### Given text
----
Nearly five million people are bitten by dogs each year in the U.S. alone, and nearly half of those are children. Many children are naturally drawn to dogs, but that can be the recipe for disaster. Here are five things you can do to help protect your children from dog bites — and to protect dogs, which are frequently put down if they ever do bite a child.
The most important rule to teach to children is to never approach a dog that they do not know, even if the dog seems friendly. Some dogs are naturally skittish around children because kids can be very high energy and unpredictable. Combine that with a child running straight toward a dog, and even the most docile animal can snap out defensively.
If the dog is with its owner, teach your children to ask from a distance if they can approach the dog, and to not feel bad if the owner says “No.”
If a strange dog does approach a child, they should remain calm and still. Running away can trigger the dog’s prey drive and cause it to chase the child. Loud noises, like yelling, can also increase a dog’s energy level and make it anxious, meaning that it’s more likely to become aggressive.
If a dog knocks the child down, the child should roll into a ball and stay still, protecting their neck and head with their hands and arms — 66% of dog bite injuries to children under the age of four are to these areas.
See Something, Say Something
Teach your children to inform an adult immediately if they see a dog behaving unusually. Erratic behavior in a dog can be a sign of rabies, while a dog racing around unsupervised can be an indicator of aggression or excess of energy.
The child should never approach the dog, but should go directly to a trusted adult and tell them.
Report Dog Bites
If your child or a friend is ever bitten by any dog, you should teach them to tell you immediately. Twenty percent of dog bites require medical attention, so this is the best way to make sure they get immediate attention if needed.
----
### Activity
Rewrite the part of the dog bite safety text that opens with the words containing "The child should never" and closes with "attention if needed.", changing "trusted adult" to "responsible adult". The records have no connection to the dog bite safety text.
----
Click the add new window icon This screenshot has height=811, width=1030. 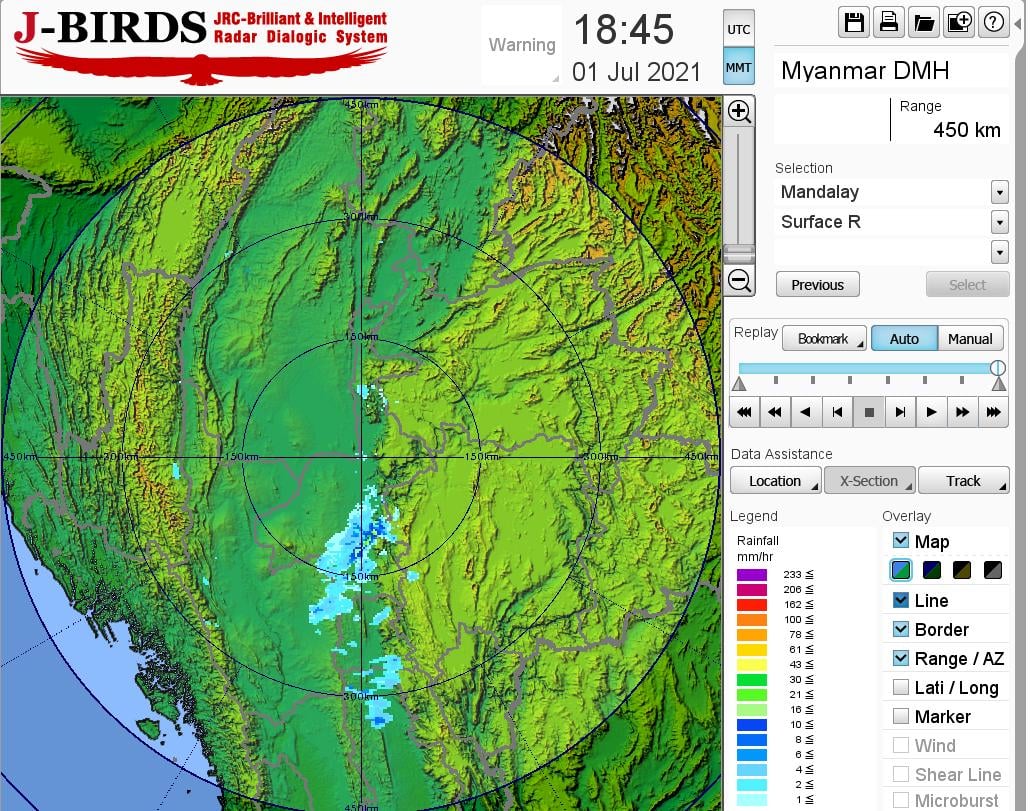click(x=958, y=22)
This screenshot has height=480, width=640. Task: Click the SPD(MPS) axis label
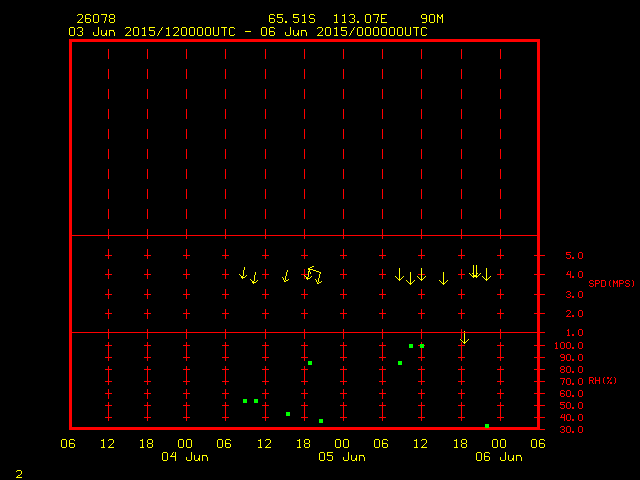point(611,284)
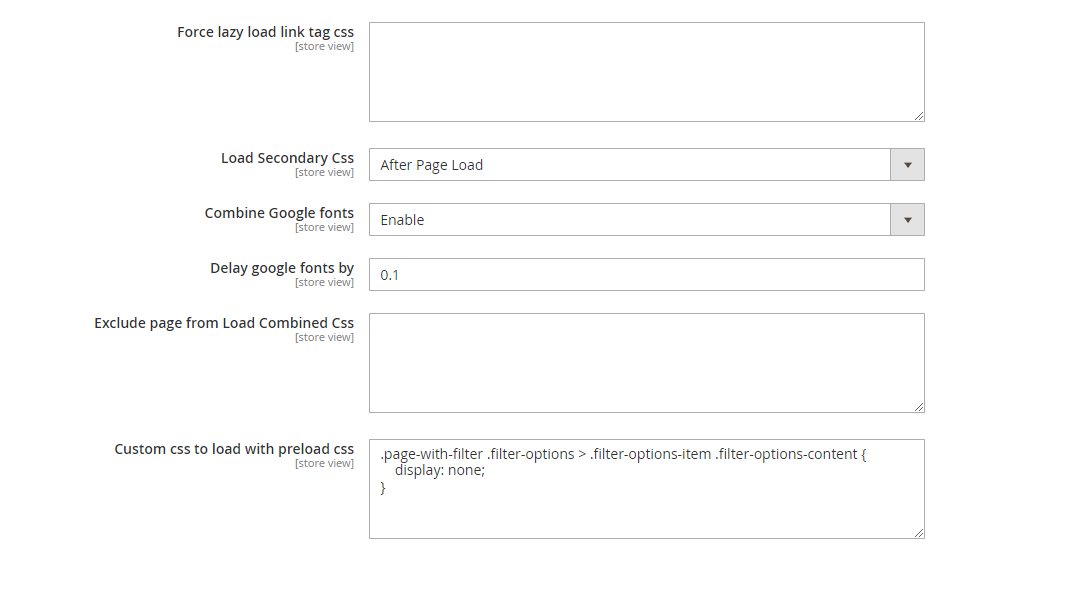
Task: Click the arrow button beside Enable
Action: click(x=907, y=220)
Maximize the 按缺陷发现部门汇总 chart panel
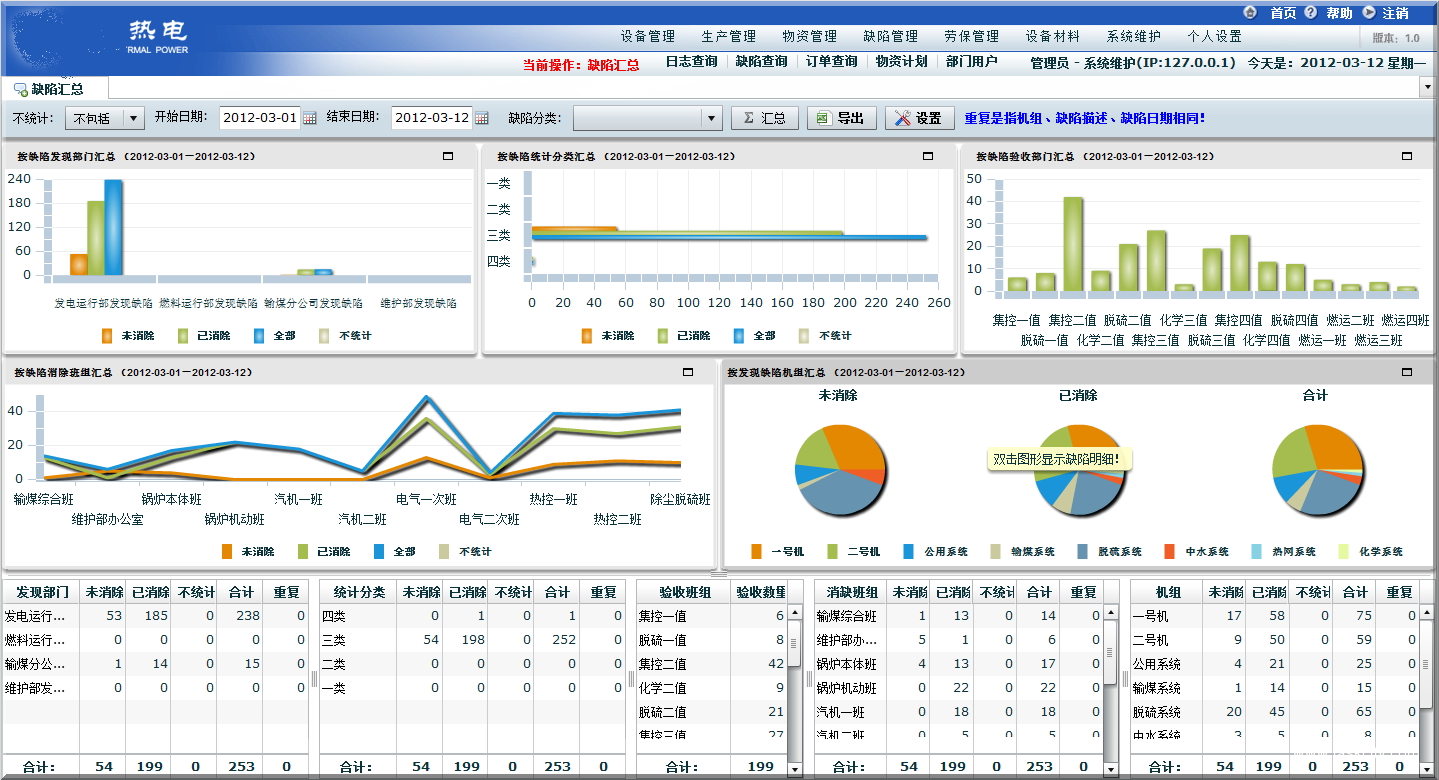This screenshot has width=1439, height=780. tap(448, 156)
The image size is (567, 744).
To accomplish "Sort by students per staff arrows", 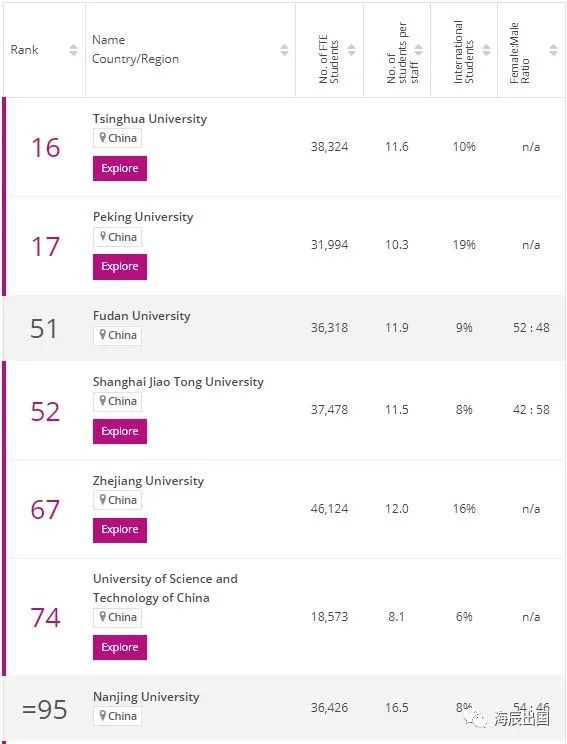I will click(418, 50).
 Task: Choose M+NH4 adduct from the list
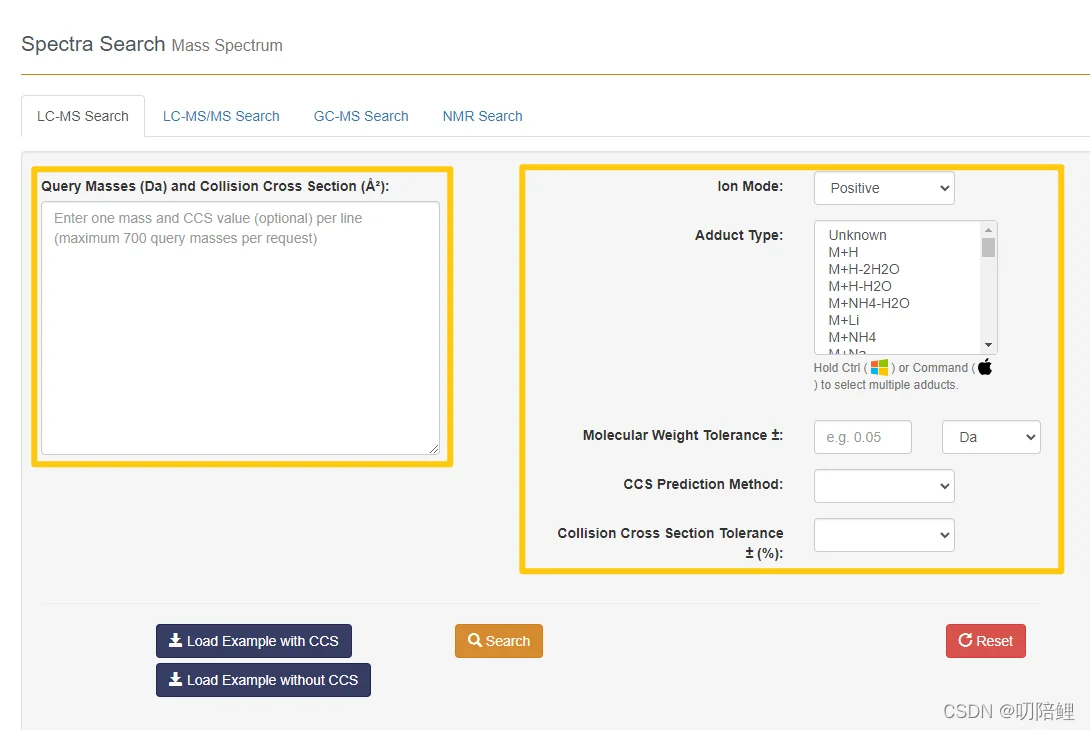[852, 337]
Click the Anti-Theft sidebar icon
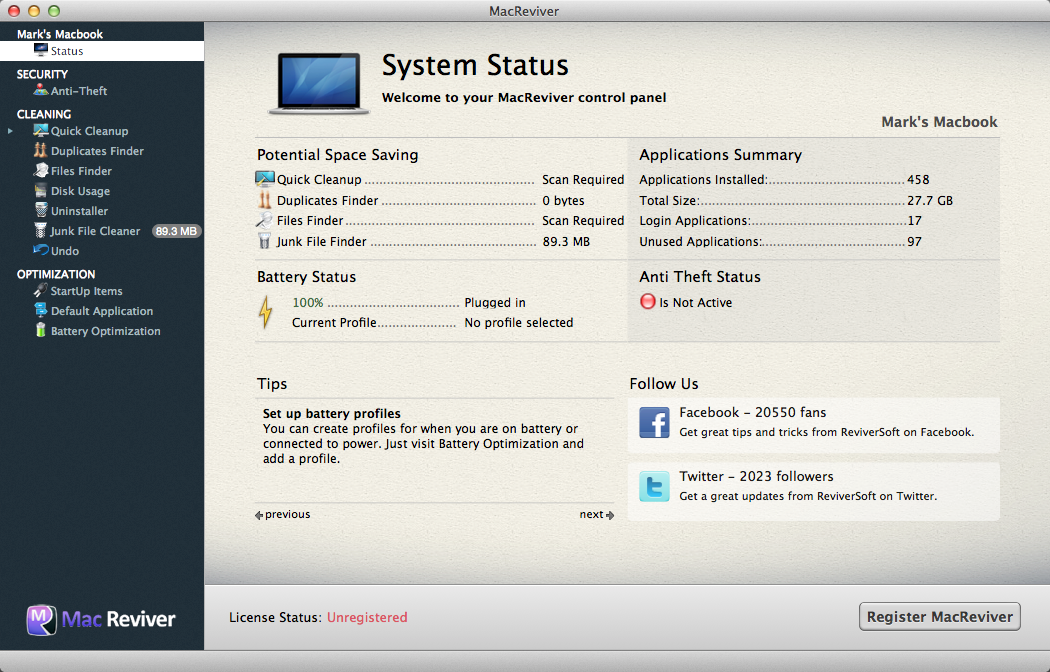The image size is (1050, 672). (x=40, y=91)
----
### Exercise result
The child should never approach the dog, but should go directly to a responsible adult and tell them.
Report Dog Bites
If your child or a friend is ever bitten by any dog, you should teach them to tell you immediately. Twenty percent of dog bites require medical attention, so this is the best way to make sure they get immediate attention if needed.